SMS: Hospital Central. A hora crítica

As populações do Algarve têm razões sobejas para estarem ressentidas. Existe um contraste gritante entre a força criativa e laboriosa da região e a atenção que os sucessivos governos da Democracia nos têm dispensado. Em certas situações, esse desprezo tem sido tão grosseiro que chega a ser chocante. O mais recente episódio aconteceu com o plano gigantesco traçado para a exploração de petróleo no Algarve, o que custou vários dissabores, embora no final tenha ganho a pertinência de uns quantos grupos que não desarmaram. Claro que o governo de Portugal contava com a nossa proverbial mansidão, a nossa desinteligência, a nossa rivalidade paroquial, a nossa luta intestina entre as formações partidárias que colocam a cor política do seu fato místico acima do interesse comum. Mais grave ainda – acima do bem comum.

Em relação ao tal Hospital Central – ou o que se lhe queira chamar mas tenha essa mesma função – claro que a situação volta-se a colocar. Infelizmente, neste caso, não há grupos ecológicos e individualidades irritadas que façam manifestações e exijam no plano da saúde o respeito que nos é devido. E é pena. Numa população iô-iô, que no Verão passa de meio milhão para milhão e meio, o que se observa nos hospitais do Algarve fica a nível do Burundi.
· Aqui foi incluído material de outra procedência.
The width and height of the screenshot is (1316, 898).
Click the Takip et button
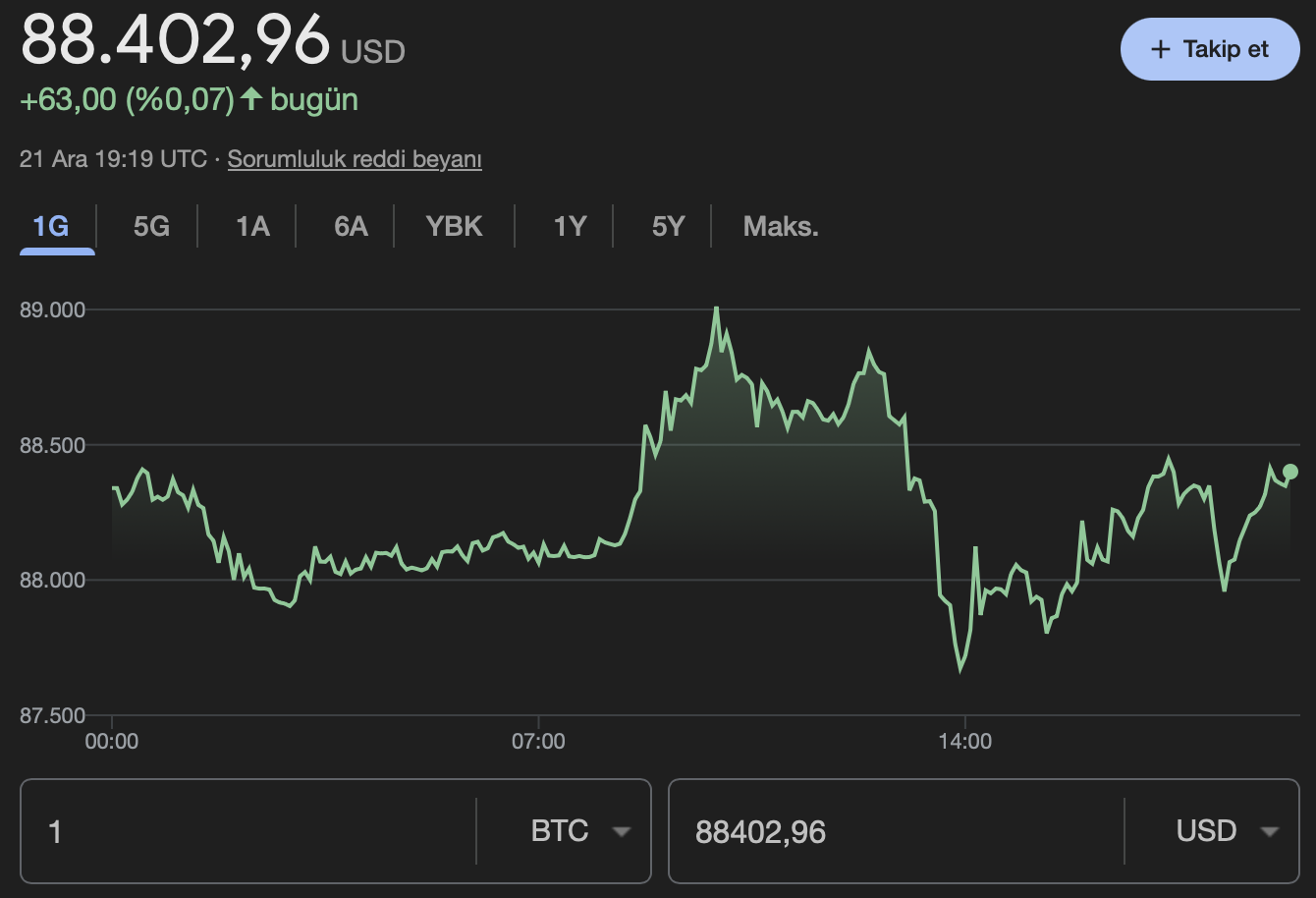click(x=1210, y=48)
Não admira que os médicos não queiram permanecer, que os jovens médicos e enfermeiros não desejem estagiar, nem ficar por cá e eu alguns poucos sabidos não se sintam desvanecidos pelos serviços privados que têm clientela assegurada na lógica do salve-se quem puder. Os residentes e os visitantes não têm confiança nos serviços públicos de saúde da região. Não podem ter. A situação actual se não é de calamidade, é de rotura. Não é preciso partir a perna, basta uma disenteria para se compreender que não funciona. Se a rotura é intencionalmente provocada, a isso chama-se perversão. A situação é de tal modo gritante que não se imagina que o próximo governo não se veja na obrigação de quebrar este feitiço. O problema é que entre nós, agora que discutimos a localização e a concepção dessa futura unidade hospitalar, entrámos no momento crítico.
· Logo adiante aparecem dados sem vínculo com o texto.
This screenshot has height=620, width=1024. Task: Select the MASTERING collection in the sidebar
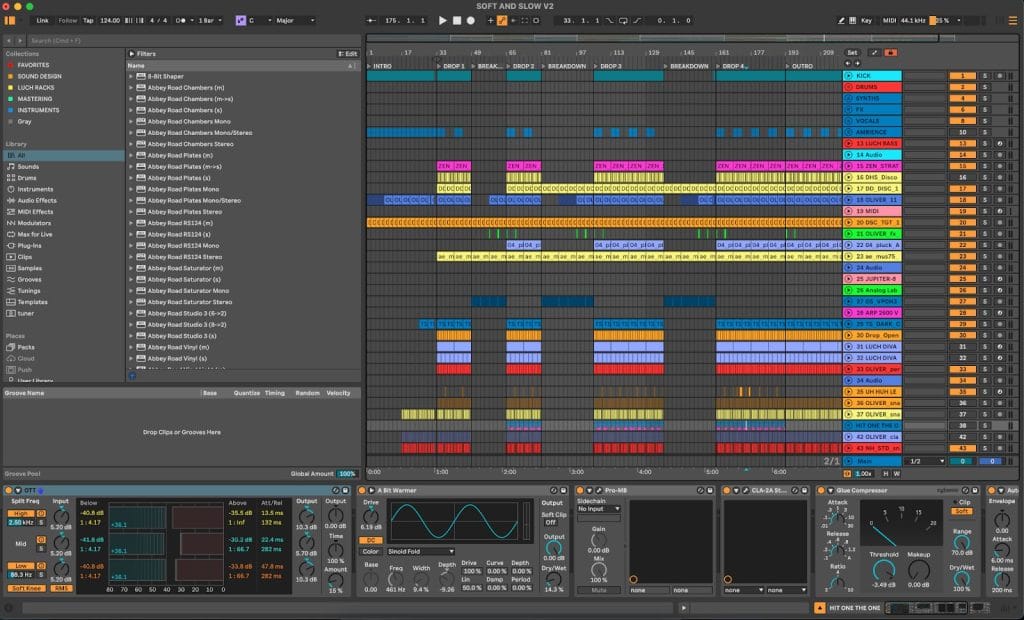(34, 99)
É pois a hora de se analisar a situação com cabeça fria e sentido de partilha. As soluções, num caso destes, têm de partir de uma visão eminentemente técnica que tenha a ver com o peso distribuído da população ao longo da região, os recursos naturais e humanos, as vias de acesso e condições de mobilidade, a geografia diversificada da zona, os recursos disponíveis, e as valências concretas das unidades hospitalares existentes. Será uma pena se num caso destes, os decisores locais se envolverem em desavenças que tenham por base os interesses exclusivos dos votos da sua rua, a dimensão das suas próprias enxaquecas, os interesses privados dos seus primos, as rivalidades das bandeiras políticas. Que a discussão possa ser acesa, sim. Mas que as manobras tão cheguem ao ponto de dar argumentos àqueles que dizem que os algarvios não se entendem, que para contentar as várias facções, ter-se-á de construir um Hospital acima das nuvens. Para que tudo continue na mesma.

Flagrante anedota: Aquela imagem de calendário que serve de alerta para as cooperativas, com dois burros a puxarem cada um pela extremidade da corda, também serve para o calendário regional.